§ Saved data entries
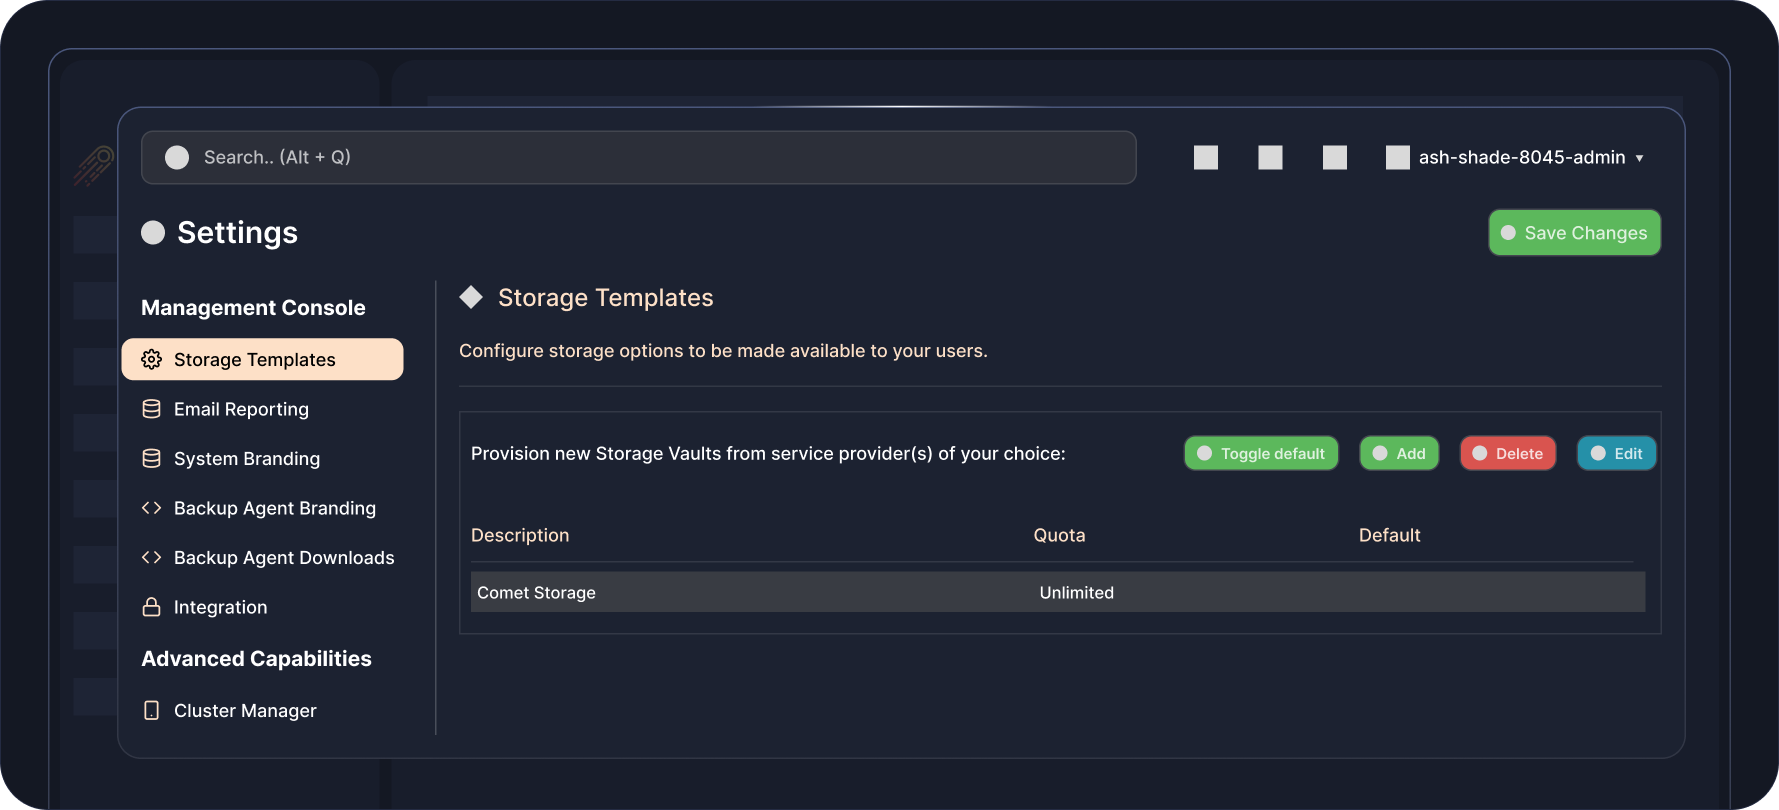Image resolution: width=1779 pixels, height=810 pixels.
Task: Click the diamond icon next to Storage Templates heading
Action: (x=471, y=297)
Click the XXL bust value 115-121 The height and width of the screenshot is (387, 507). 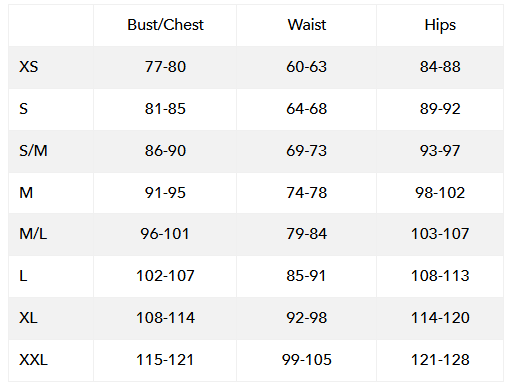(165, 360)
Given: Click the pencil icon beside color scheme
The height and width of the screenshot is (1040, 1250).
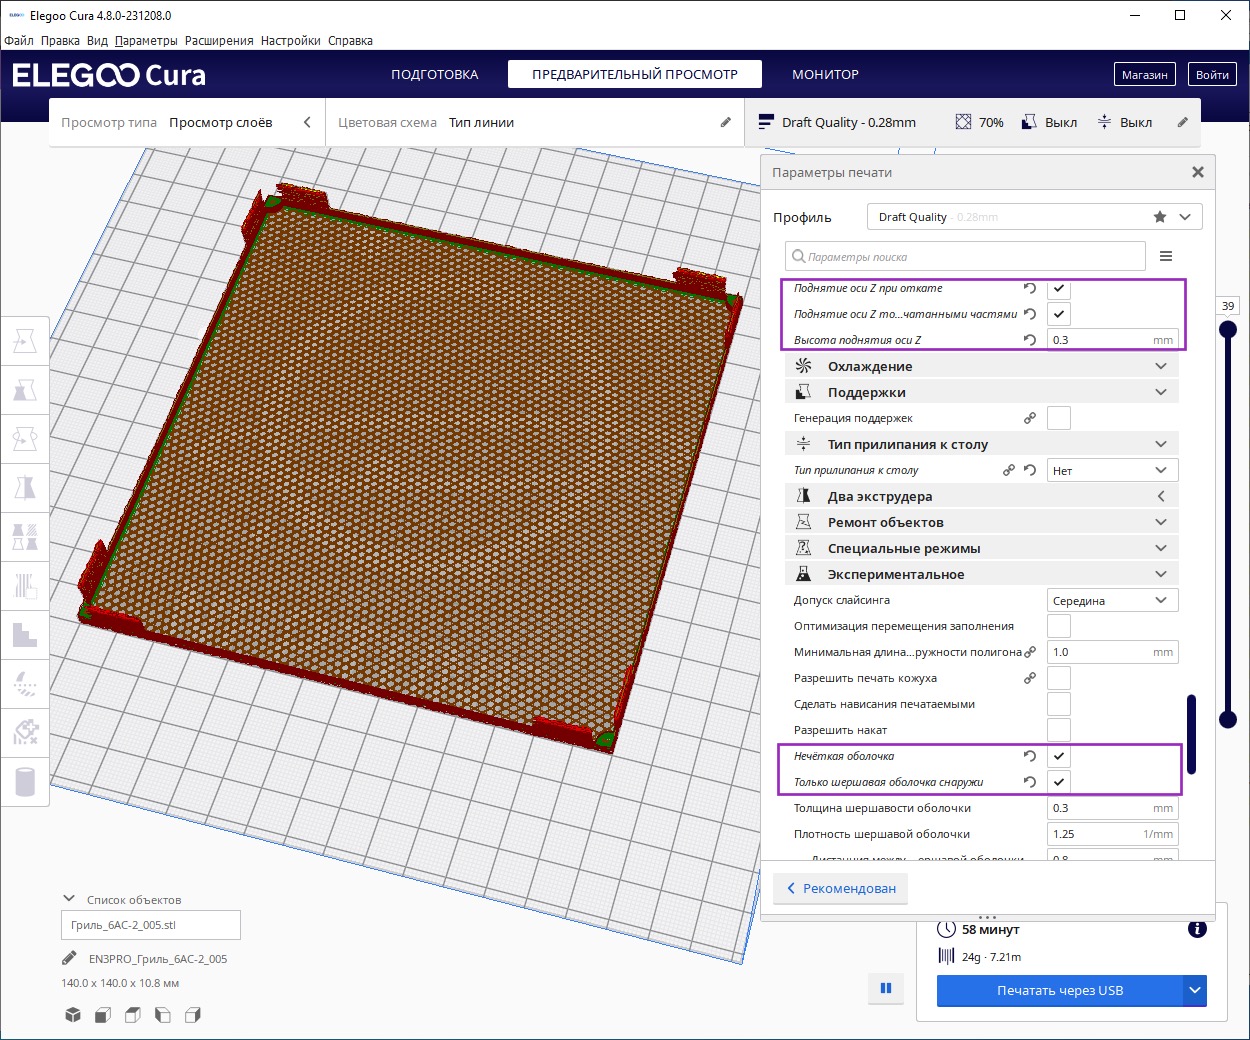Looking at the screenshot, I should [x=725, y=122].
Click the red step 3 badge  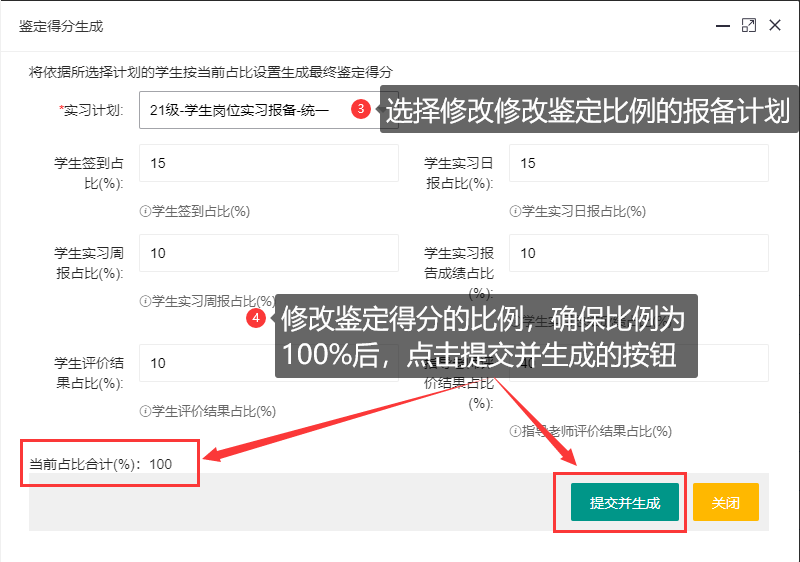point(362,109)
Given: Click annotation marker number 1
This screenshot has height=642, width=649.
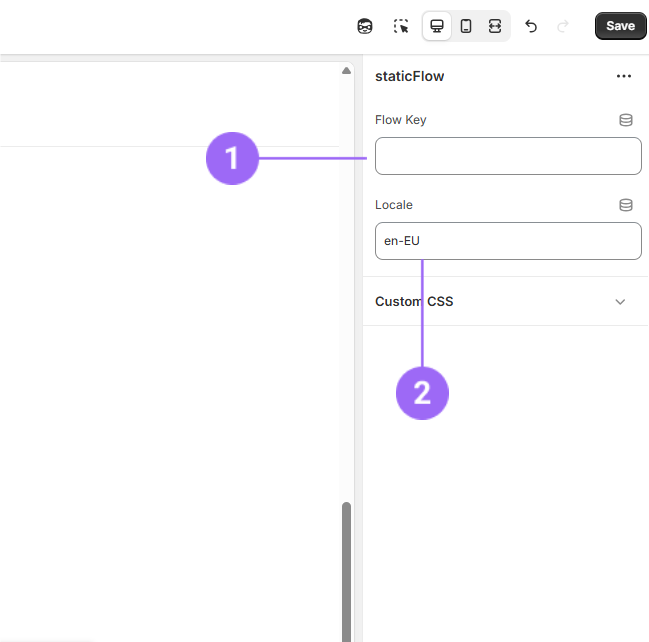Looking at the screenshot, I should pos(232,158).
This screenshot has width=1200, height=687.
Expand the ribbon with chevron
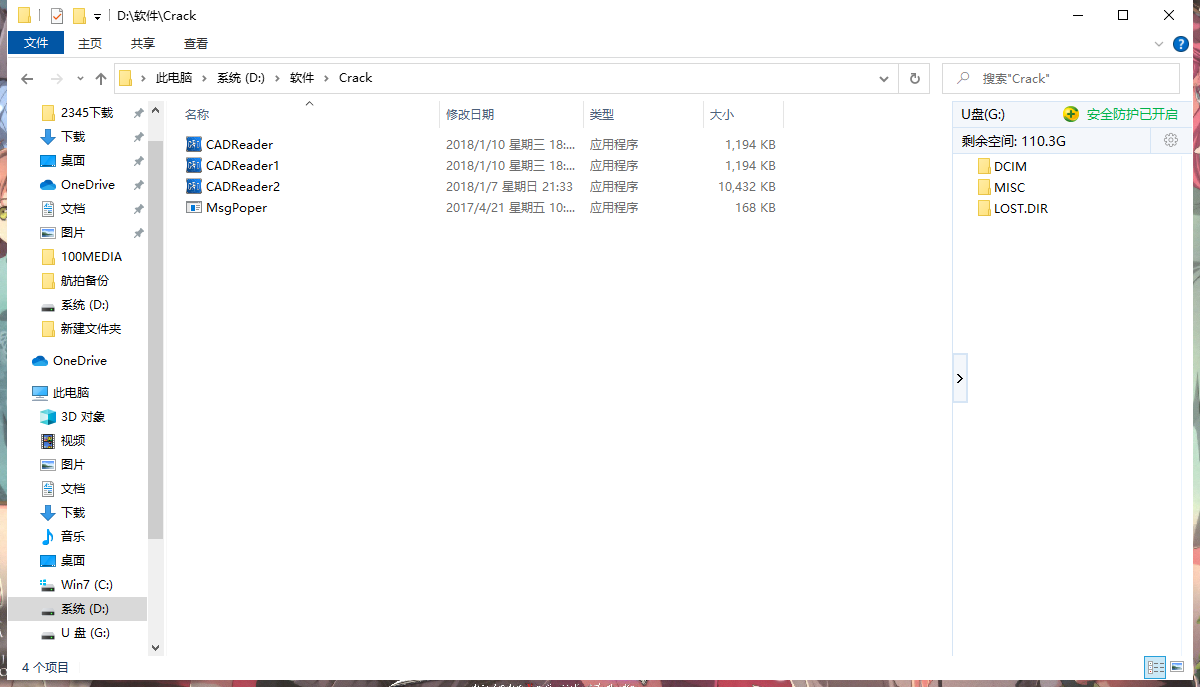[1159, 43]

§ Task requirements
The answer consists solely of the lines from the one holding "This screenshot has height=642, width=649." through the last line of the entries above, set down verbatim, without any pictures.

§ Output
This screenshot has height=642, width=649.
Looking at the screenshot, I should pos(232,158).
This screenshot has width=1200, height=687.
Expand the ribbon with chevron
[1159, 43]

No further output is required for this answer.